What the task asks: Can you retype the records starting with the line that contains "The image size is (1275, 1456)." and going on through the line that contains "phone-login-button: 電話番号でログイン is", both included, with each line exactly as it stands?

Source data:
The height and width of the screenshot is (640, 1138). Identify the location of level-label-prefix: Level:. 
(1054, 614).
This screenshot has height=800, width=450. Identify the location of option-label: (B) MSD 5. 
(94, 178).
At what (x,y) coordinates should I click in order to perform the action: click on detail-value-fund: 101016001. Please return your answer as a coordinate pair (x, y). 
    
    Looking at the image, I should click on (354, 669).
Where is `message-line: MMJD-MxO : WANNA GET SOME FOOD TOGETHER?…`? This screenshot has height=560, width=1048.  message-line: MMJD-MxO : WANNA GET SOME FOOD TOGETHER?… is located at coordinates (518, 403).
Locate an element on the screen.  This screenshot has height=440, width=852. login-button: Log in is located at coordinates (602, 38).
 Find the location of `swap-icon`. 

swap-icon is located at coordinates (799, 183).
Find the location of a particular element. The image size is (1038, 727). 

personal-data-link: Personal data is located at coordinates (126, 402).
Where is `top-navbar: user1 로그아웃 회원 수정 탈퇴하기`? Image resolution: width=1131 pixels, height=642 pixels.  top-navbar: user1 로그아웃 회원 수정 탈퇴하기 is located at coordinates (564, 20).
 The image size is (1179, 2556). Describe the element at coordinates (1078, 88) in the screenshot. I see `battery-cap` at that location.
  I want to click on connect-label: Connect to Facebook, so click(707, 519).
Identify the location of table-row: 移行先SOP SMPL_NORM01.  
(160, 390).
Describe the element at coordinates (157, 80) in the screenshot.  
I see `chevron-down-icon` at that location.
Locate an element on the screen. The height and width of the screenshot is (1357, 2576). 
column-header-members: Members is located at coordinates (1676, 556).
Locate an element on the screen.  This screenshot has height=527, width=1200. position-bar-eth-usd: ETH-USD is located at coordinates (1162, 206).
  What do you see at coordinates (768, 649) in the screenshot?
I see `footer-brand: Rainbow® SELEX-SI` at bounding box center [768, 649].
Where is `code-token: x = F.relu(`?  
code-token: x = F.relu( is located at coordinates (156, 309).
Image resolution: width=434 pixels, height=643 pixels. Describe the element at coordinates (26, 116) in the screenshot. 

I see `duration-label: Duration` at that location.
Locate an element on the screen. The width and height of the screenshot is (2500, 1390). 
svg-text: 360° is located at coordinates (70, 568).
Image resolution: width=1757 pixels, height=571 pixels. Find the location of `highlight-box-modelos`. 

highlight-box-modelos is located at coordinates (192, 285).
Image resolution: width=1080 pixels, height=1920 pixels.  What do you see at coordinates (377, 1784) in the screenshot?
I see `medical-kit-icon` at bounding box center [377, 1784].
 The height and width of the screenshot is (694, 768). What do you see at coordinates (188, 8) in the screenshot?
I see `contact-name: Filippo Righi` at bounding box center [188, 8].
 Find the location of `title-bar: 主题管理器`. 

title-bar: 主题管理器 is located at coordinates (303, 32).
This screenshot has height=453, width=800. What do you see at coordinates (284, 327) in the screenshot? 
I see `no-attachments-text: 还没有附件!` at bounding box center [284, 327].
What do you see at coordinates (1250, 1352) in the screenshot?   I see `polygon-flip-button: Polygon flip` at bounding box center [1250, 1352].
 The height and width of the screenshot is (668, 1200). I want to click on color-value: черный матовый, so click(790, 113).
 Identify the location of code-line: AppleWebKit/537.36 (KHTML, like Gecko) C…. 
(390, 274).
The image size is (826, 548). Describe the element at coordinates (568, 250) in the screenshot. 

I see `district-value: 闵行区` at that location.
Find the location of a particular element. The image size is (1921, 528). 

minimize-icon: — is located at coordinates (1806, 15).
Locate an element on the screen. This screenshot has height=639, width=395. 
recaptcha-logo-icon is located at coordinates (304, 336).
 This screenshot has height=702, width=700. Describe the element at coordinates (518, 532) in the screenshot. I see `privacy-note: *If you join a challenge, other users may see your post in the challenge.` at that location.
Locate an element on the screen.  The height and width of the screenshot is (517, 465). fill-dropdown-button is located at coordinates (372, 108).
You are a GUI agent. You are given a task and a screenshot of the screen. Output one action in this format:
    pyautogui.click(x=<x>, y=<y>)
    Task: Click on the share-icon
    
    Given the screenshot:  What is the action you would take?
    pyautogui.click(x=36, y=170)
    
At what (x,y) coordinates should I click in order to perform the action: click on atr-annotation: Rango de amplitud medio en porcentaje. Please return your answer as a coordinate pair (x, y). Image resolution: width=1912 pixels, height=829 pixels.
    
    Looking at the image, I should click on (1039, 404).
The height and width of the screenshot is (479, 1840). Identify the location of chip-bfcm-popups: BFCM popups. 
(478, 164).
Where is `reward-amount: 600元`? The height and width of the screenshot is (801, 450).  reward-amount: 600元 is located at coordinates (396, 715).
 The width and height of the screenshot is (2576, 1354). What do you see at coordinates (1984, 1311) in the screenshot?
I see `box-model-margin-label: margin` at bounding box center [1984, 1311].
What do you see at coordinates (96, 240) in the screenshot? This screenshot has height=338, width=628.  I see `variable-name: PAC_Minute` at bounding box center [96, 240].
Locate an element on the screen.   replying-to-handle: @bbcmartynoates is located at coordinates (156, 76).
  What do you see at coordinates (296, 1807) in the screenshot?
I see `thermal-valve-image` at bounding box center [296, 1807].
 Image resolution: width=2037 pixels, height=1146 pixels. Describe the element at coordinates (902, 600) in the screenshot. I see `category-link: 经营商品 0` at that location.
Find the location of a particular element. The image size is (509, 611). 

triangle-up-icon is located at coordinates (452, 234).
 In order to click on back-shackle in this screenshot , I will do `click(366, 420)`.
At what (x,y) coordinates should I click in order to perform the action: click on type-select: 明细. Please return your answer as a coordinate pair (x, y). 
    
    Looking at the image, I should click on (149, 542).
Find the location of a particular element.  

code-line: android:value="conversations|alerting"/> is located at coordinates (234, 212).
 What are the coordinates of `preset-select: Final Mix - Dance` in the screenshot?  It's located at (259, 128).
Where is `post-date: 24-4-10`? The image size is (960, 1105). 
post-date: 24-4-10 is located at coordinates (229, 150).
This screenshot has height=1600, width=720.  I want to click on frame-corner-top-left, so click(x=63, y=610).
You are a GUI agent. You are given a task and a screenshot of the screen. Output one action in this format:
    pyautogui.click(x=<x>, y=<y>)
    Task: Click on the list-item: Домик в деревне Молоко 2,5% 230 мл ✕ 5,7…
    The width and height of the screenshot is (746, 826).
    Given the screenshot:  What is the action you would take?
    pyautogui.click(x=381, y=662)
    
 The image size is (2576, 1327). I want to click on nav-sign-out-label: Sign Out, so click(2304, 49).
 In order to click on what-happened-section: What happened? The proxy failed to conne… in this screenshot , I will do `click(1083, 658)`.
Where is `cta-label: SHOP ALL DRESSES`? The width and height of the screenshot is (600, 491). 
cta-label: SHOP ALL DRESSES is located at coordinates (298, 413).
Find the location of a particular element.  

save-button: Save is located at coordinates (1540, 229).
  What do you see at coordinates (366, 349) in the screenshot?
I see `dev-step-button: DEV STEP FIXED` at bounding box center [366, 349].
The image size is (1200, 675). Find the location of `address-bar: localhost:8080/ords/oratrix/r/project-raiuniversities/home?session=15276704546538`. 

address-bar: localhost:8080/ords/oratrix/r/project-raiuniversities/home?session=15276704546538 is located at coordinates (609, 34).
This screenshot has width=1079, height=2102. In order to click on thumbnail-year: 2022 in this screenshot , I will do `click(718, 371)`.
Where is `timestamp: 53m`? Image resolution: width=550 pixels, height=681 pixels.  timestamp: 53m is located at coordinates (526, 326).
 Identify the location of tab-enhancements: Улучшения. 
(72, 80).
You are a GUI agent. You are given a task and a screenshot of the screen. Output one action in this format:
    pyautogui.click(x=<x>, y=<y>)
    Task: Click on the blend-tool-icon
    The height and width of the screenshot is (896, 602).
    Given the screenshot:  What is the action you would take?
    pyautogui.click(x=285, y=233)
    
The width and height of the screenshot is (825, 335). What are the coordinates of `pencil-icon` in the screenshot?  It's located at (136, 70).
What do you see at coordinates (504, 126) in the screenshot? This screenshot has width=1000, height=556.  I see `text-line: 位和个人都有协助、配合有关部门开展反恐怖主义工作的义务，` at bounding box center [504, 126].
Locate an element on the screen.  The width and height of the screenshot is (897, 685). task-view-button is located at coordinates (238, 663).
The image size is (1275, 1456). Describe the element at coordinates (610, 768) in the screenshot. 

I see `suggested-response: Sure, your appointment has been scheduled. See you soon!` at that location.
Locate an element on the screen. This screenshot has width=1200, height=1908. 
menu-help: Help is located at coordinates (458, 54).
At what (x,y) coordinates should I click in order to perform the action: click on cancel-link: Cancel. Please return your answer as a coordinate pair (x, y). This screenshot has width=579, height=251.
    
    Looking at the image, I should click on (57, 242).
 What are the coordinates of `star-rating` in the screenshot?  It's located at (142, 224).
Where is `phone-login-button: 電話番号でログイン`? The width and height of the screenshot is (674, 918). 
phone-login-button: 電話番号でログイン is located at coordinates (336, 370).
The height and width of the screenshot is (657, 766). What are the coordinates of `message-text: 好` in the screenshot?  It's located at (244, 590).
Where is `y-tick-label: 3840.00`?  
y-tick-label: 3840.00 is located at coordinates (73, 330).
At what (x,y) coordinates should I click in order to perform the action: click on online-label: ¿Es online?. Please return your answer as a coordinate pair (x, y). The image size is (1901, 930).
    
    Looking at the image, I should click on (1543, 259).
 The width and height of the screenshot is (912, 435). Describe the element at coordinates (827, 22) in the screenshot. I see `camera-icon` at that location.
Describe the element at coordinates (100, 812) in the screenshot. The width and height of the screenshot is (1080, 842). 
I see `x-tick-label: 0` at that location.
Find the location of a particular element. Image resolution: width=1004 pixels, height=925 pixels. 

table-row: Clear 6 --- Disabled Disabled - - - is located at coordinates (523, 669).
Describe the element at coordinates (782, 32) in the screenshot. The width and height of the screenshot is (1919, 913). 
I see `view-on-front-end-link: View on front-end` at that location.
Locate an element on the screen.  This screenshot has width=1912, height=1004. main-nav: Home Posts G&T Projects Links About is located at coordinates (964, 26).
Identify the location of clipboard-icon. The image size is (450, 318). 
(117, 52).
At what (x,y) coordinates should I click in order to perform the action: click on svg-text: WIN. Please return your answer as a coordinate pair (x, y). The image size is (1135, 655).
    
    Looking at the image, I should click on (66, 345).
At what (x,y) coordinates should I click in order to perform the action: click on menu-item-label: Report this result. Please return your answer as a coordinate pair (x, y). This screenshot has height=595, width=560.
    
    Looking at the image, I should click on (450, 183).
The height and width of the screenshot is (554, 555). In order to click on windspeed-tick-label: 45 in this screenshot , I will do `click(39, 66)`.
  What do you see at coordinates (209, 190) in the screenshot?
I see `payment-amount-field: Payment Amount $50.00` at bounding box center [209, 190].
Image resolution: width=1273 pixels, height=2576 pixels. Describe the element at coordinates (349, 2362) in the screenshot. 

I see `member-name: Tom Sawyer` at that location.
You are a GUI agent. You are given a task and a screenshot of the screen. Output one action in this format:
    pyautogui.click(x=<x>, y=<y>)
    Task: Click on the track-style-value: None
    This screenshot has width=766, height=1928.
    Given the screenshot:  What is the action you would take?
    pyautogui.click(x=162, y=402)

Response for this exercise:
The image size is (1275, 1456). Describe the element at coordinates (610, 768) in the screenshot. 

I see `suggested-response: Sure, your appointment has been scheduled. See you soon!` at that location.
Locate an element on the screen. This screenshot has width=1200, height=1908. 
menu-help: Help is located at coordinates (458, 54).
At what (x,y) coordinates should I click in order to perform the action: click on cancel-link: Cancel. Please return your answer as a coordinate pair (x, y). This screenshot has width=579, height=251.
    
    Looking at the image, I should click on (57, 242).
 What are the coordinates of `star-rating` in the screenshot?  It's located at (142, 224).
Where is `phone-login-button: 電話番号でログイン`? The width and height of the screenshot is (674, 918). 
phone-login-button: 電話番号でログイン is located at coordinates (336, 370).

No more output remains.